Le doyen d’âge de la Chambre, — Boysset, ancien proscrit de Décembre, qui était tombé dans l’antisémitisme[1], — s’était écrié, deux jours auparavant : « Il faut que tout soit franc et clair ! » Brisson reprit la formule, qui fut d’autant plus applaudie que cette invocation à la sincérité et à la lumière permettait d’être plus obscur et plus équivoque. Il célébra l’usage qui veut qu’au début de chaque session le plus vieux député monte au fauteuil, escorté des plus jeunes. Cet usage atteste « la solidarité des générations ». Pourtant, il termina par quelques phrases vigoureuses sur « les périls de la dictature », « l’anarchie familière aux gouvernements qu’on appelle des gouvernements forts et qui s’effondrent tout à coup » et « le cercle sans fin des révolutions et des reculs ».

Il annonça ensuite qu’il était saisi d’une interpellation du comte de Mun.

De tous les ministres, un seul, celui des Finances, Cochery, s’était rendu à la Chambre.

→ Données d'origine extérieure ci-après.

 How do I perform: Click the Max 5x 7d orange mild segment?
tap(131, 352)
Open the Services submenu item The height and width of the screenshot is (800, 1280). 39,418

Il eût voulu discuter le budget. Il balbutia que ses collègues, Méline et Billot, n’avaient pas été informés de l’interpellation. De Mun lui donna le démenti : « J’ai fait avertir le ministre de la Guerre, il y a cinq quarts d’heure, par un attaché de son cabinet ». La droite, impérieuse, cria au Président de suspendre la séance jusqu’à l’arrivée des ministres. C’était l’injonction formelle d’avoir à poursuivre immédiatement Zola. Un député normand. Goujon, observa : « M. Zola peut bien attendre jusqu’à la fin de la séance ! » De Mun riposta : « L’armée n’attendra pas ! »

Quoi ? Une heure ou deux ? Et que fera-t-elle d’ici là ?

La séance fut suspendue.

  1. Il dit à un collaborateur de Drumont : « Je ne lis que votre journal. » (Libre Parole du 10 janvier 1898.)